Camille Pouponneau affirmait surtout avoir dû exercer ses missions de maire les pieds et les mains liés : "Je me sens aujourd’hui simple gestionnaire sans aucune marge de manœuvre, noyée


sous le poids de règles étatiques rigides et de décisions intercommunales sur lesquelles il est difficile de peser, perdant tout le sens de mon engagement", écrivait alors l’ancienne maire


de Pibrac, estimant que son quotidien était davantage "consacré à la maîtrise des déjections canines qu’à des projets structurants pour l’avenir de la commune". Sur la toile, l’ex-édile


avait pointé du doigt la surréglementation à laquelle sont confrontés les élus locaux et les "coups de rabot" budgétaires annoncés par le gouvernement. La reconnaissance ? 80 % du SMIC pour


70 heures de travail par semaine, selon l’intéressée.

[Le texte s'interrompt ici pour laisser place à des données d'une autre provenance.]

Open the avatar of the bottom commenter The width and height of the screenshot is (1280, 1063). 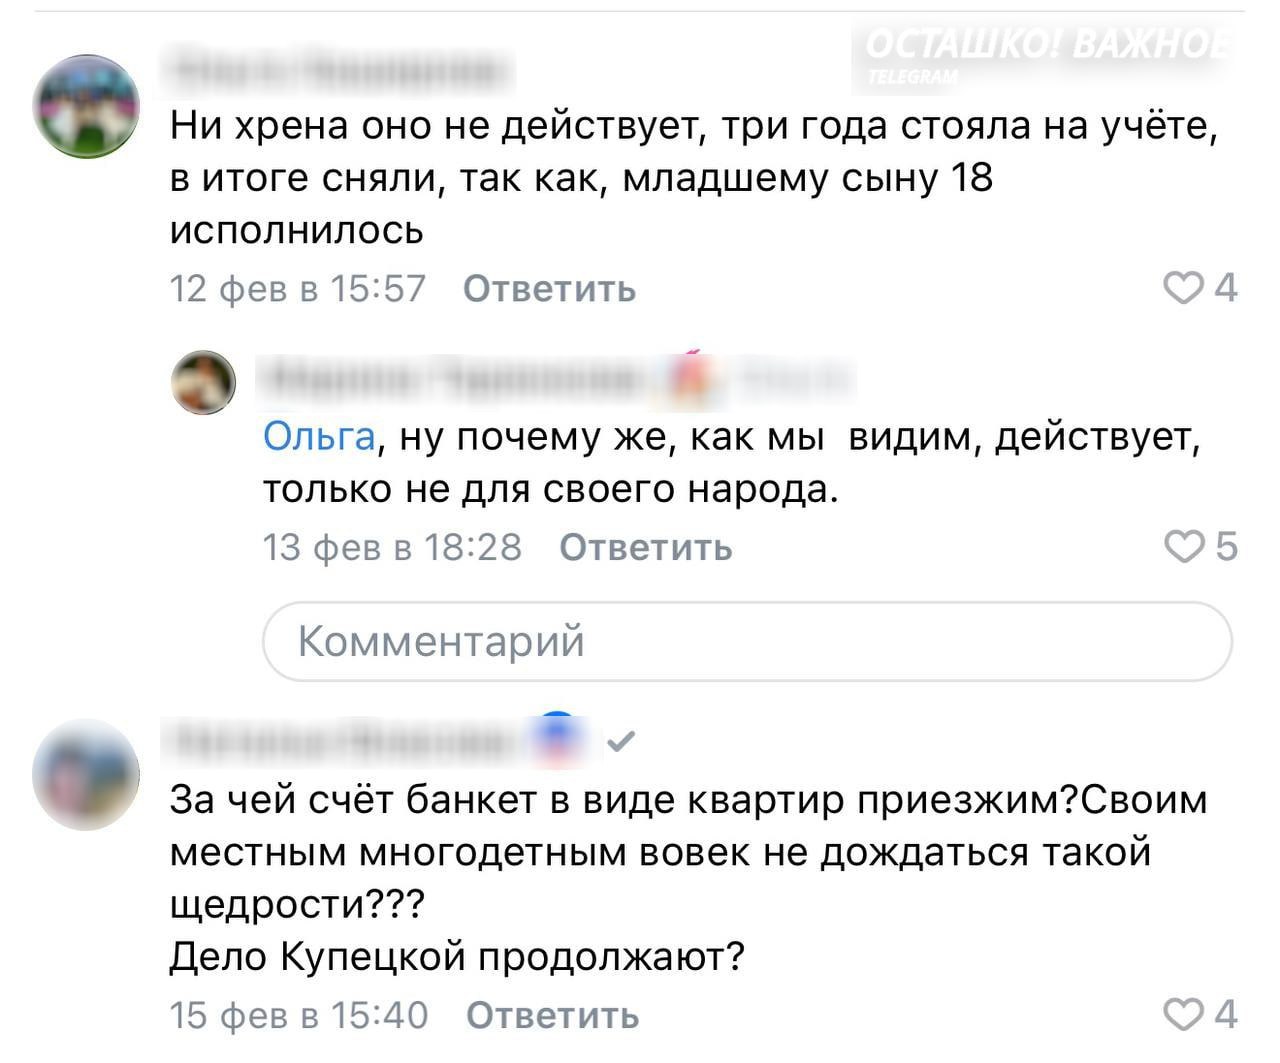pos(86,773)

Le témoignage lancé par la jeune femme n’avait pas manqué de susciter de vives réactions de la part des élus locaux de Haute-Garonne. "Le jour où on n’aura plus d’élus, de maires, ce n’est


pas l’État qui va assurer", avait commenté dans nos colonnes le député Arnaud Simion. "Ce cri d’alerte d’une jeune élue doit être entendu", avait pour sa part insisté la présidente de la


Région Occitanie, Carole Delga.


Auprès de Philippe Plantade, ancien maire de Bruguières (Haute-Garonne), le nom de Camille Pouponneau est loin d’être inconnu. Le témoignage de la trentenaire n’est pas sans rappeler les


difficultés rencontrées par l’édile avant sa démission, au beau milieu de son mandat de maire, au mois de mars dernier.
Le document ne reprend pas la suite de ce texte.